* [Record excerpts]
[Start of Attachment]

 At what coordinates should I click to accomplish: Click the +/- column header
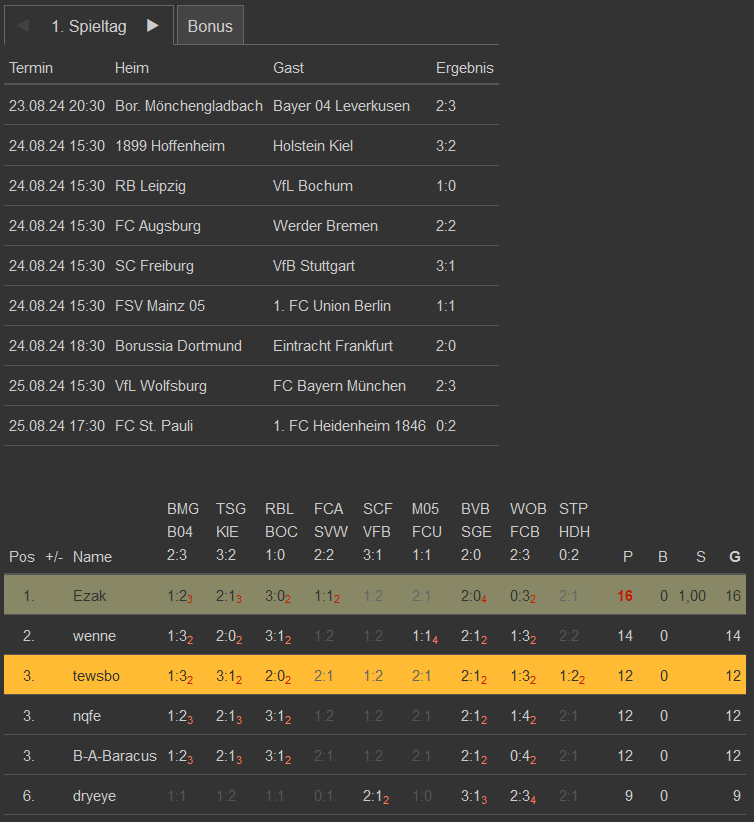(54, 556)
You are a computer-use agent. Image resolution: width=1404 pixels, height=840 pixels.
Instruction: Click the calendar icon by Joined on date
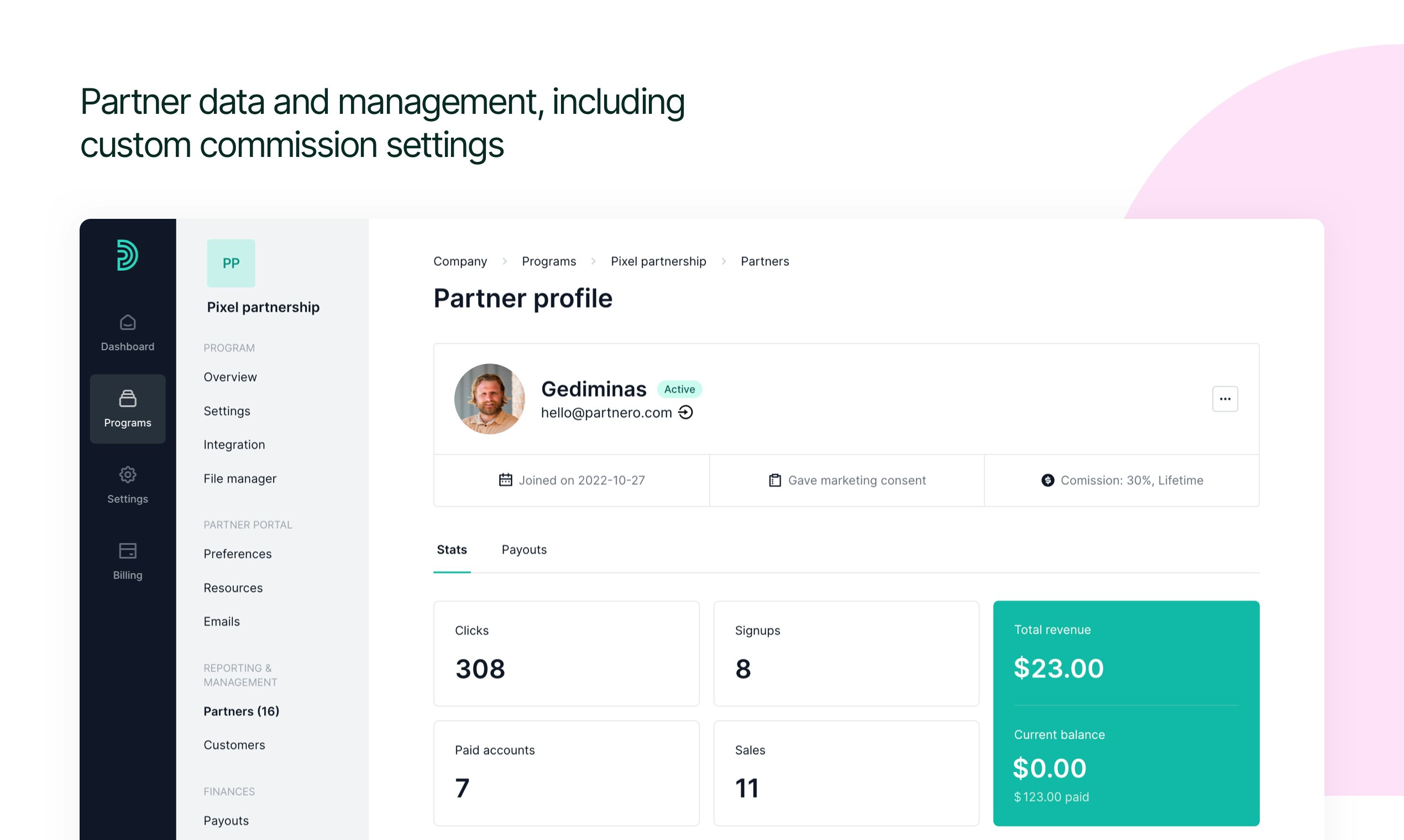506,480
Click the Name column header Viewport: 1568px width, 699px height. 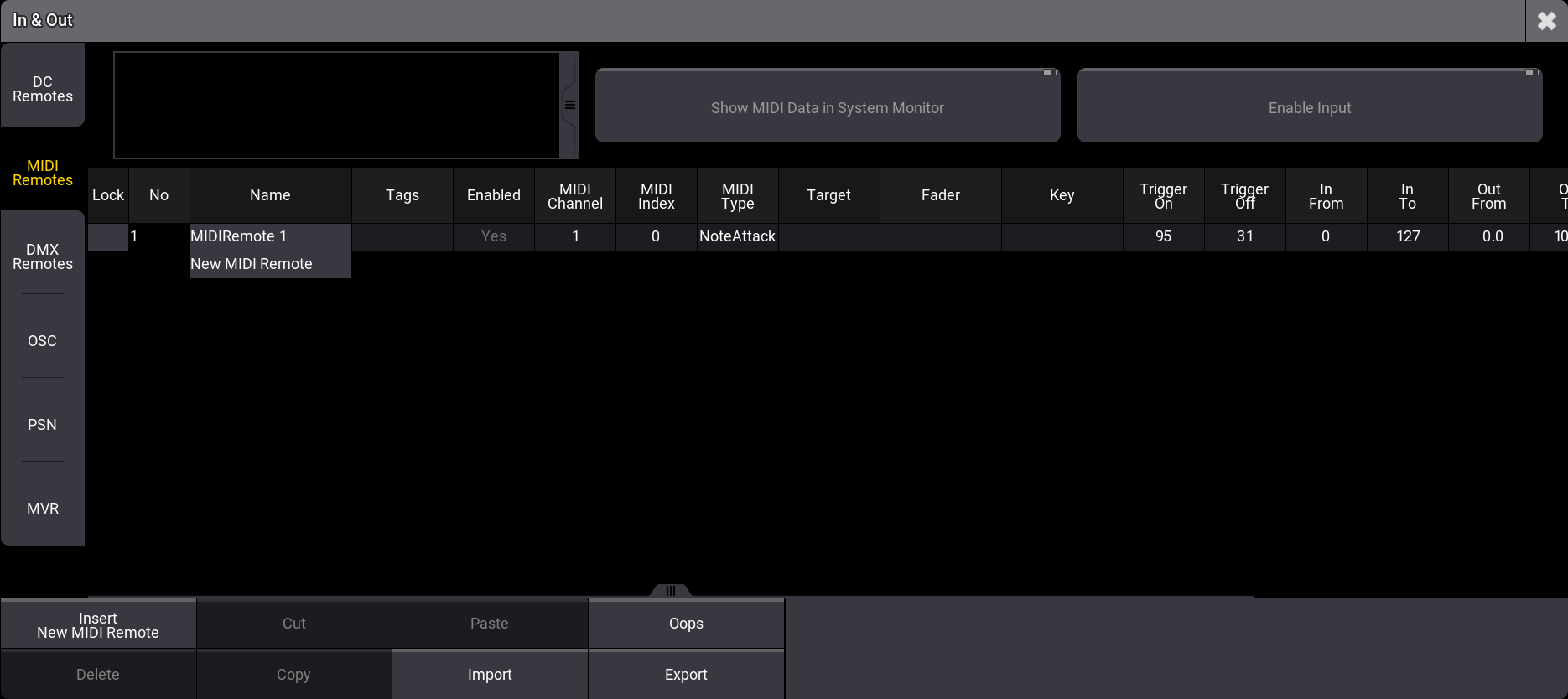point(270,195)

[End of Attachment]
[Start of Attachment]

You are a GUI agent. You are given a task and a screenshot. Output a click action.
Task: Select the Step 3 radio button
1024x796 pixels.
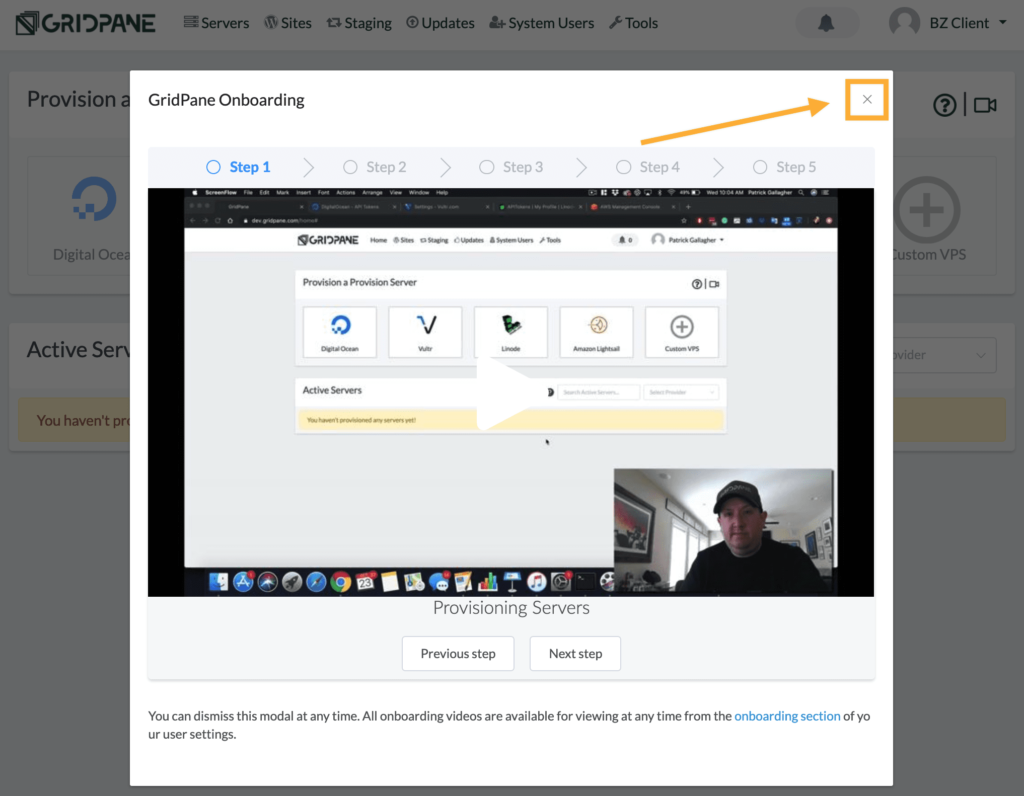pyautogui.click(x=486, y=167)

[End of Attachment]

* [Exercise description] Scan the material and collect every line that contains "agent".

* [Response to the task]
You are a computer-use agent. Image resolution: width=1404 pixels, height=840 pixels.
You are a GUI agent. You are given a task and a screenshot. Output a click action.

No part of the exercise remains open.